There's more - more contradictions.

I believe that my 3rd great aunt Faith Hudson-Baxter married a William Codling at Litcham, Norfolk in 1866.  If it was her, she recorded a John Baxter as her father.  But that could have been the normal cover up to explain the surname that she was now using.  After all, in 1861, she was called Faith Baxter, granddaughter of Robert Hudson.

I haven't yet found her in the 1871 Census.

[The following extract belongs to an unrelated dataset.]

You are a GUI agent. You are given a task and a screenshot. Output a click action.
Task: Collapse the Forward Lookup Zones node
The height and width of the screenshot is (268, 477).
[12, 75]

But in the 1881 Census?  Would you believe it:

Is this really her?  In Sculcoates, Yorkshire (where I know a lot of Norfolk people moved to) not as Faith Codling, but as Faith BAXTER, widow, born circa 1849 in Swanton Morley?  Not many Faiths born in that village then.  She is a widow but she has reverted to the surname Baxter?

The Marriage - that never happened.

Months before that critical 1861 census that this puzzle began with, on the 29th December 1860, the marriage banns of John Hudson and Eliza Baxter were finally read out for the third and final time:

But they didn't appear to marry.

No ensuing marriage record at Swanton Morley church.

Instead, four months later, on the 7th April 1861, we get that record where Eliza Baxter is a servant in the household of Robert Hudson in Swanton Morley.  John is there as well.  The marriage doesn't appear to have taken place.

Instead...

John Hudson appears to die sometime between November 1861 and January 1862.  Eliza disappears from record.  William Bennett Baxter - he goes on to marry my 2nd great grandmother Harriet Barber who had also been born in Gressenhall workhouse - as were their first two daughters.  Their last child was my great grandmother, Faith Eliza Baxter, born at East Dereham in 1885:

She had an older brother named Robert Baxter, born at Swanton Morley in 1873:

He served in the Norfolk Regiment in the Boer War in South Africa, as well as later, British India.  He might have nothing to do with it - but he may be our link to that South African match?